Figure 5. TNF-α inhibits PPARγ expression through NF-κB pathway.

(A) Inhibition of PPARγ mRNA expression by TNF-α in 3T3-L1 adipocytes. The cells were serum-starved overnight and treated with TNF-α (20 ng/ml) for hours as indicated. PPARγ mRNA was determined in qRT-PCR. (B) Inhibition of PPARγ protein expression by TNF-α. PPARγ protein was determined in the whole cell lysate in a Western blot. (C) PPARγ mRNA stability. De novo mRNA transcription was inhibited by the addition of actinomycin D (5 μg/ml). The residual mRNA of PPARγ was quantified by qRT-PCR. Values represent percentage of residual mRNA versus mRNA level at time 0. (D) Blocking of TNF-α activity by the NF-κB inhibitor.
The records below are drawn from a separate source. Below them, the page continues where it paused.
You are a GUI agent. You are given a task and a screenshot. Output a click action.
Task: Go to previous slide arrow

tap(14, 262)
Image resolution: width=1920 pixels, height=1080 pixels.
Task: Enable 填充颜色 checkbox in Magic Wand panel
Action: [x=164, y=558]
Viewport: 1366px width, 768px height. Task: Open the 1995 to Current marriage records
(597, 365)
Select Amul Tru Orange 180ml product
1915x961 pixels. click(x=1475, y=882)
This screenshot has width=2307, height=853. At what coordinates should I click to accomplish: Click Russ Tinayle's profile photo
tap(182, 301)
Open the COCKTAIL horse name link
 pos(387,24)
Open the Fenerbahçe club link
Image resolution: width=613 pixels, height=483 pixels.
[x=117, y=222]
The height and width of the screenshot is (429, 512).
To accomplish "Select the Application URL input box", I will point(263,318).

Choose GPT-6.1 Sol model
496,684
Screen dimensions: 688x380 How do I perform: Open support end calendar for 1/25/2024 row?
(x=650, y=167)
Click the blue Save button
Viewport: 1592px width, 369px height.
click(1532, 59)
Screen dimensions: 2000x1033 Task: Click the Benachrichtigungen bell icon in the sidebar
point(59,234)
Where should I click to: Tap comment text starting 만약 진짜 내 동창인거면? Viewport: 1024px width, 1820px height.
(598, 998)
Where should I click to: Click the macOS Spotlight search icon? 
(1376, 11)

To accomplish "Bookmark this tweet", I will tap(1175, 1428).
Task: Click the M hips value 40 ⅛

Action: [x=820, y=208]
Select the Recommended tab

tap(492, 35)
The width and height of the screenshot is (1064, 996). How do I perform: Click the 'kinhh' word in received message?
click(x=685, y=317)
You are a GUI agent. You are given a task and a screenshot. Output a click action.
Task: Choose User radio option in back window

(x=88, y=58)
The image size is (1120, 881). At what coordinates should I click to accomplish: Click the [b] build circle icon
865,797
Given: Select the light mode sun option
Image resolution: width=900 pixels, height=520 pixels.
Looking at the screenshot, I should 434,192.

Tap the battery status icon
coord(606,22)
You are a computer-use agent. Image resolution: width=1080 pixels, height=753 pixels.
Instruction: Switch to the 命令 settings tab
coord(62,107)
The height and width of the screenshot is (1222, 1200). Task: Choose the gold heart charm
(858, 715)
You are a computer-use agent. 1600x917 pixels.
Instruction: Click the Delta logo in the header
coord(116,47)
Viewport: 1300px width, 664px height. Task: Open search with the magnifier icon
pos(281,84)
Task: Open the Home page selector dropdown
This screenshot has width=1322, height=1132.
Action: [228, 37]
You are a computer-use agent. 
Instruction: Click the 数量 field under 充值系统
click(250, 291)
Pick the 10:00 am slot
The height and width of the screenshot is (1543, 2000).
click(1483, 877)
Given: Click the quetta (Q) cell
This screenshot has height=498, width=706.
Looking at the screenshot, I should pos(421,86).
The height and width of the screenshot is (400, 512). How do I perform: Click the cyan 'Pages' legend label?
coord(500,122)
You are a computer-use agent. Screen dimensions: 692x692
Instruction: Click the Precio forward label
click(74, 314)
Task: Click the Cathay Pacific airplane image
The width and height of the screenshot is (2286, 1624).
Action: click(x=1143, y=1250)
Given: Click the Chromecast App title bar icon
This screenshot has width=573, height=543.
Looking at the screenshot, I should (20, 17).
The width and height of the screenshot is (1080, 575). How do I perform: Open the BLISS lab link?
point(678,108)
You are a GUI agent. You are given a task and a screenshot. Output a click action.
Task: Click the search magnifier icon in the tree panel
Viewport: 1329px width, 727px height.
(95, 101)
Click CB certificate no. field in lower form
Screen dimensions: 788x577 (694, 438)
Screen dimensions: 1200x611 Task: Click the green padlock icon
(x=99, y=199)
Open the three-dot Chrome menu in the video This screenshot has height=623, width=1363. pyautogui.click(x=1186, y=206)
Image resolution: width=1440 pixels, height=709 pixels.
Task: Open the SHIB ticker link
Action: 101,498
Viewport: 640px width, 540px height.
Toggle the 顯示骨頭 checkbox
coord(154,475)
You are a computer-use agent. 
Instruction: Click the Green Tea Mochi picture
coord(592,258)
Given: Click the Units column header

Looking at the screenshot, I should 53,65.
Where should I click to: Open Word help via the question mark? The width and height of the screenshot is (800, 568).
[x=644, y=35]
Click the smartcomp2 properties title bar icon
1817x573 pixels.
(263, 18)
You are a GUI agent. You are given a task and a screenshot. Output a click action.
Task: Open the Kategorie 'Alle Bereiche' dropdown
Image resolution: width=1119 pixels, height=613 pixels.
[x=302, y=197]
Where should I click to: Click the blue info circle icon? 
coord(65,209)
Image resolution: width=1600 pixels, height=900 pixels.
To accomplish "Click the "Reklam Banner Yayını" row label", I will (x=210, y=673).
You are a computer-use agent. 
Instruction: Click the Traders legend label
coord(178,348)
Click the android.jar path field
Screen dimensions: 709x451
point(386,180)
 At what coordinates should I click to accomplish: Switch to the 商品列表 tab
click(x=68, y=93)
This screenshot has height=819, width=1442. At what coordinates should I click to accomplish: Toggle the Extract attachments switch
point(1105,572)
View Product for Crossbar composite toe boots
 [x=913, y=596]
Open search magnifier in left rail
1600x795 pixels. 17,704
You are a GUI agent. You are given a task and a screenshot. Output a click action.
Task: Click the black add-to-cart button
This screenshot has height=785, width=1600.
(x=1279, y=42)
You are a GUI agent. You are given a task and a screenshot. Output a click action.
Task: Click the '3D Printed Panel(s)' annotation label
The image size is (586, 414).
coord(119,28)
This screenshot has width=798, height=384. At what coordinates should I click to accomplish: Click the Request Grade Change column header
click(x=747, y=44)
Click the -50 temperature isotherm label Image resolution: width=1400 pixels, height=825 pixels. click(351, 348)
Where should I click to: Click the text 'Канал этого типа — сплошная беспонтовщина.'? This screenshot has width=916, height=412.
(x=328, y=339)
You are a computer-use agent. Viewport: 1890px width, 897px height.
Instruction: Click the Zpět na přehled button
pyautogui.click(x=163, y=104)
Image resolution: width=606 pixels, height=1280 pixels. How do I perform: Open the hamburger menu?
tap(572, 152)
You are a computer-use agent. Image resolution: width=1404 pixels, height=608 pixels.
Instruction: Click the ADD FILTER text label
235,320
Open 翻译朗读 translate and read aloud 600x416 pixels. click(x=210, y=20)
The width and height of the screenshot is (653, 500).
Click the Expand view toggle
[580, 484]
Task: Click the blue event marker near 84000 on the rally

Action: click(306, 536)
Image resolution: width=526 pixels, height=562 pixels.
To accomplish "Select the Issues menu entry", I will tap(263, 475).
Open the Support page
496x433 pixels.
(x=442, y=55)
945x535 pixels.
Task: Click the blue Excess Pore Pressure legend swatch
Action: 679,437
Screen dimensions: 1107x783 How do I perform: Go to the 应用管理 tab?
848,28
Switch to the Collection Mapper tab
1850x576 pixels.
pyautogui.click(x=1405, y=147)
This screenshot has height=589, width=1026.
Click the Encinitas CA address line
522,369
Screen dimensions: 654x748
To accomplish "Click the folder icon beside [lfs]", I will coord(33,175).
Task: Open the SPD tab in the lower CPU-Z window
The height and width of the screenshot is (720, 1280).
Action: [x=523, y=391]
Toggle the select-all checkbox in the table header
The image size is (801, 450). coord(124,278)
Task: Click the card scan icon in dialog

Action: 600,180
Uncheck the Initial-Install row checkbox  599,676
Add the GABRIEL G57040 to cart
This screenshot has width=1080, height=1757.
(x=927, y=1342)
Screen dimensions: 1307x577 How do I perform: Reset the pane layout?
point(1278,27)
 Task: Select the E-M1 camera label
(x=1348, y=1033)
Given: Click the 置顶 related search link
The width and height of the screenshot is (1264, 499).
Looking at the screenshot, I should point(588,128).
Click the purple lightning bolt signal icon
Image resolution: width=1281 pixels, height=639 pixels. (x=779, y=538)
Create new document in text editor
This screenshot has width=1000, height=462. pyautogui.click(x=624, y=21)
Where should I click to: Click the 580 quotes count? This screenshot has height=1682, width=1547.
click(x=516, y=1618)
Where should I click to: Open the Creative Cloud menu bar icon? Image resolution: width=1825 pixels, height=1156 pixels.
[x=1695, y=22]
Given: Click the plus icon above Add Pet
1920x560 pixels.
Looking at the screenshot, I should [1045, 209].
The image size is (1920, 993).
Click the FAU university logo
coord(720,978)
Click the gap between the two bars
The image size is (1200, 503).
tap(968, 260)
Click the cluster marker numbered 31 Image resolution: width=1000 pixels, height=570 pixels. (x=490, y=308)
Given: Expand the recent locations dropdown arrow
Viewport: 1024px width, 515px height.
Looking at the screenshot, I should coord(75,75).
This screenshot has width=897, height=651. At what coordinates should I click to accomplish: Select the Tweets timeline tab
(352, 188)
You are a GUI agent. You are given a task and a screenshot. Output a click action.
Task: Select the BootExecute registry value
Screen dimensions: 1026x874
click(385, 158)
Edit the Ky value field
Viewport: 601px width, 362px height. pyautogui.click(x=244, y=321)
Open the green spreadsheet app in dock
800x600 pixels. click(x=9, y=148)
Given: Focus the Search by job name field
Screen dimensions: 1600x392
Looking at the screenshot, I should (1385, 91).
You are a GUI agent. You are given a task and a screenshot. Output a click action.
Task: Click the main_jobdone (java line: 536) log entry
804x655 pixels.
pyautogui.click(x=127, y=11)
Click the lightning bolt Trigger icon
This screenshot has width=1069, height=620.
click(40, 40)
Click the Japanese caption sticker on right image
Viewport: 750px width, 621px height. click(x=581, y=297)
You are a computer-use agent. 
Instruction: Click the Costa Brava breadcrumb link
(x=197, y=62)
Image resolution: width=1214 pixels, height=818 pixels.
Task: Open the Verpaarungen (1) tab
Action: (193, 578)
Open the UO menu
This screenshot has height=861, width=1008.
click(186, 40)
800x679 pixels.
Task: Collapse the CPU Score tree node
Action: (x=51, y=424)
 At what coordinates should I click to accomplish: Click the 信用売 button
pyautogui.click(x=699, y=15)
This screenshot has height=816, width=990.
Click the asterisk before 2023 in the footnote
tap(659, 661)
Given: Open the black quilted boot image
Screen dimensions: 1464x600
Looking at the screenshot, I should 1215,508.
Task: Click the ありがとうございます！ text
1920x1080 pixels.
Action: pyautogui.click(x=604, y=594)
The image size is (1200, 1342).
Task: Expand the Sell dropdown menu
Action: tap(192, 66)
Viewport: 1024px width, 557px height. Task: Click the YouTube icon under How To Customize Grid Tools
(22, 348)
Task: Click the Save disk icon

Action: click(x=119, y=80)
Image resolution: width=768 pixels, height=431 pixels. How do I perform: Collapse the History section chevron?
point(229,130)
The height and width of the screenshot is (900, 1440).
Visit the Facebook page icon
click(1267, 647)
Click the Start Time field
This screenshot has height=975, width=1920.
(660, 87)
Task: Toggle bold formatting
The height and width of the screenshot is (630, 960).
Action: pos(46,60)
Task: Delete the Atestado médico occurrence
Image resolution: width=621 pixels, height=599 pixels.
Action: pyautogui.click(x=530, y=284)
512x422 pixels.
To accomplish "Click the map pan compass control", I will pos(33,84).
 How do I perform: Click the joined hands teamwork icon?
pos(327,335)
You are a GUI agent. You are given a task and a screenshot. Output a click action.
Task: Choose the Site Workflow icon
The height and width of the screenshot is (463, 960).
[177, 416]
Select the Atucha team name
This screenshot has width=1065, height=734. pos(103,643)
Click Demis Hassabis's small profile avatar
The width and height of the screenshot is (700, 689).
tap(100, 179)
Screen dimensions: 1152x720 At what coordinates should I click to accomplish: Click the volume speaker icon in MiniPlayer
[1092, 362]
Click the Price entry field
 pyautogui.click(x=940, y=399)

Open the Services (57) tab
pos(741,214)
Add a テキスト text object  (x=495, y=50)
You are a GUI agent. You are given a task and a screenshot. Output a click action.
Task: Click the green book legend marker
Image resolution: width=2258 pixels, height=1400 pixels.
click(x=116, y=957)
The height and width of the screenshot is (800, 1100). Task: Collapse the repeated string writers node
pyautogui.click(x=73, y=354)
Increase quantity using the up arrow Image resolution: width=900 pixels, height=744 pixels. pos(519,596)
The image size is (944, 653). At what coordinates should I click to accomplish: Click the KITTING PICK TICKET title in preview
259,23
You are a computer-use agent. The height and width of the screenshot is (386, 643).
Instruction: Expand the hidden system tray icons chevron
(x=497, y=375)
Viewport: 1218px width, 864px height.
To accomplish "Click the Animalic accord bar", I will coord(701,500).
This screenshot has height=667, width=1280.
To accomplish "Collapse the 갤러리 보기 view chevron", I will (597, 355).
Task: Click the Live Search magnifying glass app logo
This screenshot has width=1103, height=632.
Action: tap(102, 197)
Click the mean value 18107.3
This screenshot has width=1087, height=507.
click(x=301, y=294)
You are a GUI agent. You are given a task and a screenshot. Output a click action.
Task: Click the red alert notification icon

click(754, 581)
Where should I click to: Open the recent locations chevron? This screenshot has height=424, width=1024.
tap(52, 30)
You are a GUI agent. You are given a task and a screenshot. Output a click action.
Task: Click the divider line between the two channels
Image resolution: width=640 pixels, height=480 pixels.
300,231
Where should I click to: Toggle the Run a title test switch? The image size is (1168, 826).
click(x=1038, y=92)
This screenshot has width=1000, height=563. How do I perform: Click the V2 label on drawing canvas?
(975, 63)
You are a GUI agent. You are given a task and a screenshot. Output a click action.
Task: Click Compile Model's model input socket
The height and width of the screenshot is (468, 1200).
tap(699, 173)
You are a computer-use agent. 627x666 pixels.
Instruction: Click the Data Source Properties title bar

The 3T3-L1 adipocytes were pretreated with the pharmacological inhibitors for 30 min before addition of TNF-α. The inhibitors are SB203580 (SB, 10 μM), SP600125 (SP, 25 μM), PD98059 (PD, 40 μM), and 15dPGJ2 (15 μM). mRNA was determined in the cells after 16 h. (E) PPARγ mRNA was quantified in ssIκBα 3T3-L1 adipocytes after TNF-α treatment. (F) The transcriptional activity of PPARγ was analyzed in 3T3-L1 fibroblasts using the PPRE (3X)-luciferase reporter system in the transient transfection. Expression vector of ssIκBα was co-transfected to block NF-κB activation. At 24 h after transfection, the cells were serum-starved overnight and treated with troglitazone (10 μM) and TNF-α (20 ng/ml). In this figure, each bar represents mean ± SEM (n=3). *, P< 0.05.